*原文摘录*.
○ ○ ○ ○ ○ ○ ○
一个人的书社,虽然寂寞得似乎听见时间针脚一圈又一圈地围着你漫无目的地踱步,但也平静得如晚风轻轻拂过湖面泛起的涟漪。当人生突然无法确定何处去时,这种孤独是不是就如站台渐渐远去而迷糊的挥手呢?
整理图书看似简单轻松,程序化的重复步骤,却又枯燥得如青灯古佛前的木鱼声,如非有虔诚的信仰如何敲响那听看见开始却无见得见未来呢?但我们却为何依然如此努力地活在当下呢?想起柏格森,当下既有回忆也有期待,每个当下都是聚合过去、现在和未来。如此的绵延生命切分得开时间吗?生命也许才如此纠缠不清吧!
有些累,打开刀郎的歌。青藏高原工作生活了几年,潜伏着的高原情结总会不经意间如江南瓦巷里的脚步声,亦步亦趋地清晰着走向雨夜的幽深处。环绕耳际的,只是重复循环着西海情歌,沧桑得如风雪中猎猎飞扬的经幡,执拗而绝望地守候着南飞的归雁,如梅瓣洒落在温热的青酒上,卸下行囊风尘,共醉千年,何苦咫尺天涯的杨柳岸晓风残月呢?
○ ○ ○ ○ ○ ○ ○
*数据摘录*.
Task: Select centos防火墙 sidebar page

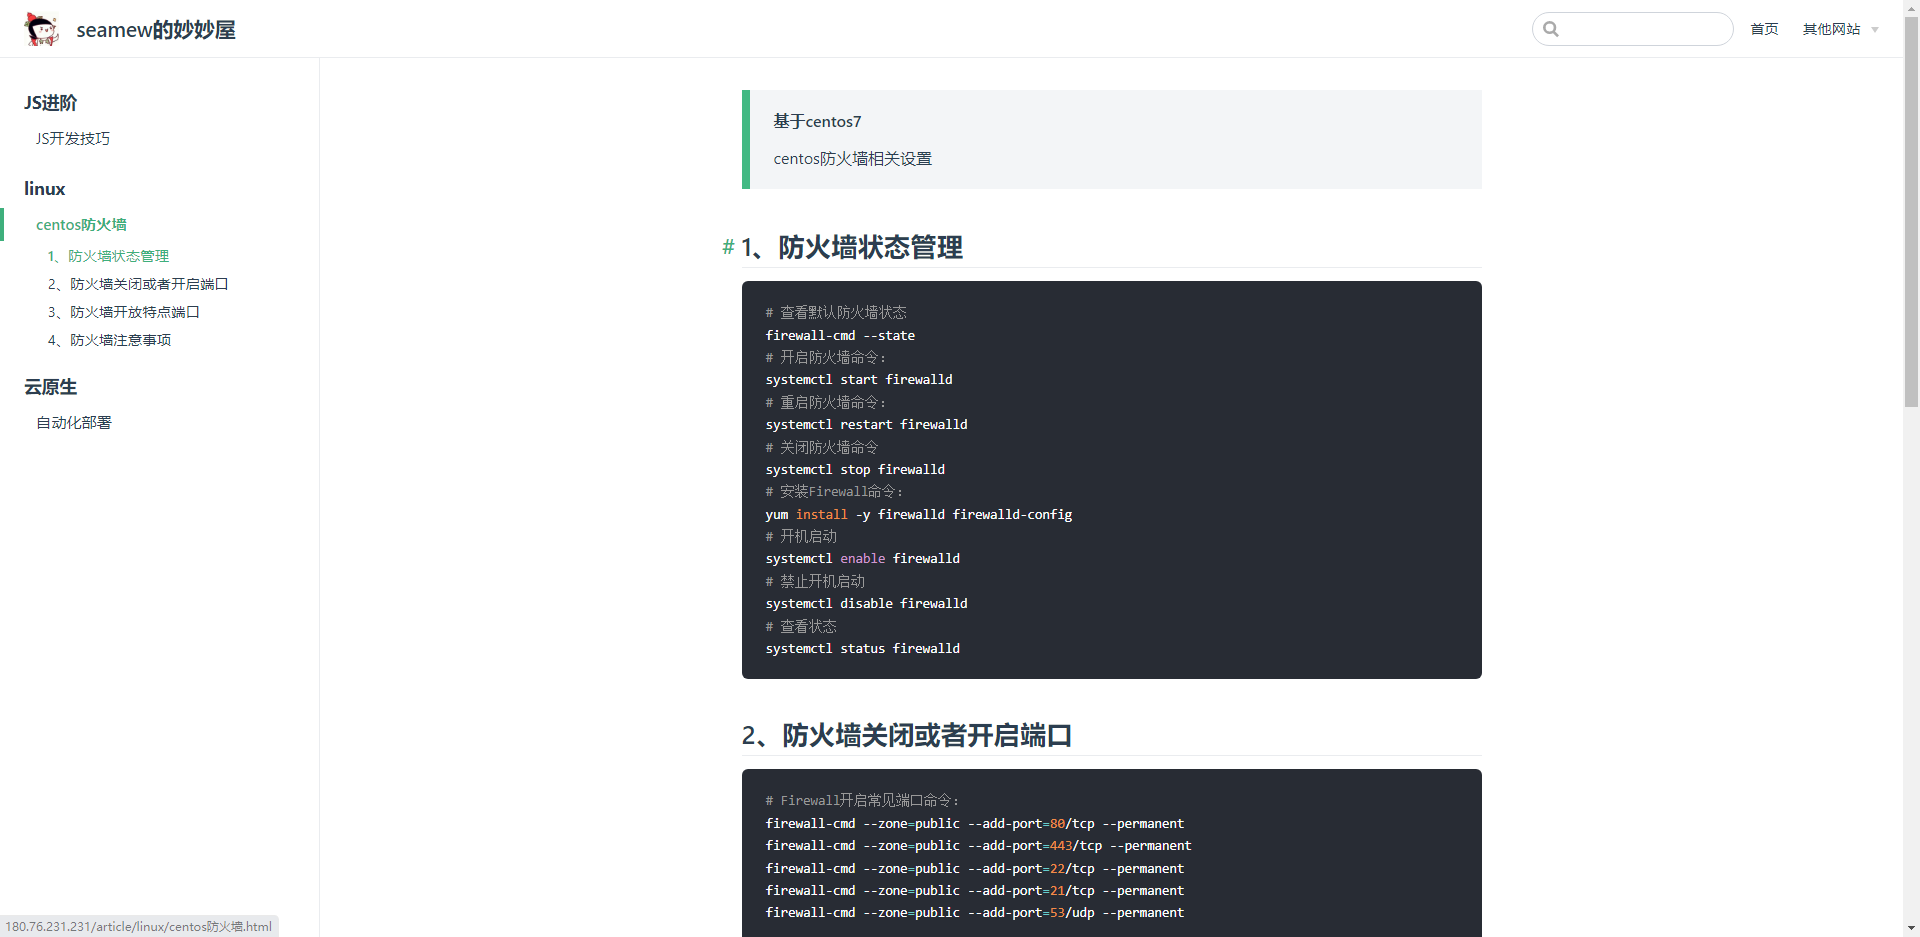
○ ○ ○ ○ ○ ○ ○
*任务说明*.
**a.** 书社随笔里，作者说当下既有回忆也有期待，这时想起了谁？
**b.** 请接着书社随笔的最后一句往下续写。

*逐项答案*.
**a.** 柏格森。

**b.**
情感意识里,也许每个人都渴望命运里有人苦苦等待着雪山之巅那温暖的春天、等待高原冰雪融化之后归来的孤雁,但蓦然回首间,在滚滚红尘擦肩而过的宿命中,我们每个人不都是每个人的过客吗?唯一肯定的就是也许还没有等待到孤雁北归,我们都已经坠入下一个轮回里,生生不息地演化着生命爱恨情仇。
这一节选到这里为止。